## Data records
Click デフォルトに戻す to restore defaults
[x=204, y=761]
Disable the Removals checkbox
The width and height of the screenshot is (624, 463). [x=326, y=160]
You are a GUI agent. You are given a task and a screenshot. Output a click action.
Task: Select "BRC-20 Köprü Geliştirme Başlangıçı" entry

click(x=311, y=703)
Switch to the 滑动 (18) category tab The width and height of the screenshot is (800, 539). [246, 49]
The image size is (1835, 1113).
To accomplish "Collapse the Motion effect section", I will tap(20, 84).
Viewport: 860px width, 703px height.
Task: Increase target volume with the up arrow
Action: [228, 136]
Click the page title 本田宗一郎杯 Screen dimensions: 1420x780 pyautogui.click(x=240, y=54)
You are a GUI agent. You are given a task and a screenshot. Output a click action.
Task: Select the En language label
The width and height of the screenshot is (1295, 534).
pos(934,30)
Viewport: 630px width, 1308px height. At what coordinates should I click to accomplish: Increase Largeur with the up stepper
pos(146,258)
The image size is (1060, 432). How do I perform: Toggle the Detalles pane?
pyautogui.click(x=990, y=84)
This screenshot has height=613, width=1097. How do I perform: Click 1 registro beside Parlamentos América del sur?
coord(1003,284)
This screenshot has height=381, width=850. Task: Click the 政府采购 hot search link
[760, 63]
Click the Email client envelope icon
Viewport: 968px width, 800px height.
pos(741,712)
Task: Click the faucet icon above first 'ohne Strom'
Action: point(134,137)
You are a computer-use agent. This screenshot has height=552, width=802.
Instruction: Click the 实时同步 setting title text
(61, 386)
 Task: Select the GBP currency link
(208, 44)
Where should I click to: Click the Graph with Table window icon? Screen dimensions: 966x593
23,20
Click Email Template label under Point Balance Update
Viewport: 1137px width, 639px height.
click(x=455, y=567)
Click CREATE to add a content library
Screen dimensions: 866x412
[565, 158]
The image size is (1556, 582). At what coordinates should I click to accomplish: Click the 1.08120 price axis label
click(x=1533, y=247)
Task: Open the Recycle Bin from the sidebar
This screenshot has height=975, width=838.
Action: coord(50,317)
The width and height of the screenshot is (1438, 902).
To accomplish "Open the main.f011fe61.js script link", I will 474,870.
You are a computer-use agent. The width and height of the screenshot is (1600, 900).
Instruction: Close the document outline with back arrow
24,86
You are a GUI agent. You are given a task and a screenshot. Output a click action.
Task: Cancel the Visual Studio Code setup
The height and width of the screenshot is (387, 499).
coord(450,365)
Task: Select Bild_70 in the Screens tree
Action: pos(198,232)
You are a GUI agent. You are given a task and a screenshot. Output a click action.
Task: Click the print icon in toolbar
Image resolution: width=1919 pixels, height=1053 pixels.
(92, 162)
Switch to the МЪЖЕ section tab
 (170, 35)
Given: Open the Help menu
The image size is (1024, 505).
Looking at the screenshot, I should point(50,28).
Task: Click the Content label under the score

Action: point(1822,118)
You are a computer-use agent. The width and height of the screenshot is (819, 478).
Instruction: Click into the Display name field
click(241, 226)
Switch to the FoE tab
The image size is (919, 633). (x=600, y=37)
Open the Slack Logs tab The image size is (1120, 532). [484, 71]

## Task to complete
The response should be every record above restated exactly.

## Written response
Click デフォルトに戻す to restore defaults
[x=204, y=761]
Disable the Removals checkbox
The width and height of the screenshot is (624, 463). [x=326, y=160]
You are a GUI agent. You are given a task and a screenshot. Output a click action.
Task: Select "BRC-20 Köprü Geliştirme Başlangıçı" entry

click(x=311, y=703)
Switch to the 滑动 (18) category tab The width and height of the screenshot is (800, 539). [246, 49]
The image size is (1835, 1113).
To accomplish "Collapse the Motion effect section", I will tap(20, 84).
Viewport: 860px width, 703px height.
Task: Increase target volume with the up arrow
Action: [228, 136]
Click the page title 本田宗一郎杯 Screen dimensions: 1420x780 pyautogui.click(x=240, y=54)
You are a GUI agent. You are given a task and a screenshot. Output a click action.
Task: Select the En language label
The width and height of the screenshot is (1295, 534).
pos(934,30)
Viewport: 630px width, 1308px height. At what coordinates should I click to accomplish: Increase Largeur with the up stepper
pos(146,258)
The image size is (1060, 432). How do I perform: Toggle the Detalles pane?
pyautogui.click(x=990, y=84)
This screenshot has height=613, width=1097. How do I perform: Click 1 registro beside Parlamentos América del sur?
coord(1003,284)
This screenshot has height=381, width=850. Task: Click the 政府采购 hot search link
[760, 63]
Click the Email client envelope icon
Viewport: 968px width, 800px height.
pos(741,712)
Task: Click the faucet icon above first 'ohne Strom'
Action: point(134,137)
You are a computer-use agent. This screenshot has height=552, width=802.
Instruction: Click the 实时同步 setting title text
(61, 386)
 Task: Select the GBP currency link
(208, 44)
Where should I click to: Click the Graph with Table window icon? Screen dimensions: 966x593
23,20
Click Email Template label under Point Balance Update
Viewport: 1137px width, 639px height.
click(x=455, y=567)
Click CREATE to add a content library
Screen dimensions: 866x412
[565, 158]
The image size is (1556, 582). At what coordinates should I click to accomplish: Click the 1.08120 price axis label
click(x=1533, y=247)
Task: Open the Recycle Bin from the sidebar
This screenshot has height=975, width=838.
Action: coord(50,317)
The width and height of the screenshot is (1438, 902).
To accomplish "Open the main.f011fe61.js script link", I will 474,870.
You are a computer-use agent. The width and height of the screenshot is (1600, 900).
Instruction: Close the document outline with back arrow
24,86
You are a GUI agent. You are given a task and a screenshot. Output a click action.
Task: Cancel the Visual Studio Code setup
The height and width of the screenshot is (387, 499).
coord(450,365)
Task: Select Bild_70 in the Screens tree
Action: pos(198,232)
You are a GUI agent. You are given a task and a screenshot. Output a click action.
Task: Click the print icon in toolbar
Image resolution: width=1919 pixels, height=1053 pixels.
(92, 162)
Switch to the МЪЖЕ section tab
 (170, 35)
Given: Open the Help menu
The image size is (1024, 505).
Looking at the screenshot, I should point(50,28).
Task: Click the Content label under the score

Action: point(1822,118)
You are a computer-use agent. The width and height of the screenshot is (819, 478).
Instruction: Click into the Display name field
click(241, 226)
Switch to the FoE tab
The image size is (919, 633). (x=600, y=37)
Open the Slack Logs tab The image size is (1120, 532). [484, 71]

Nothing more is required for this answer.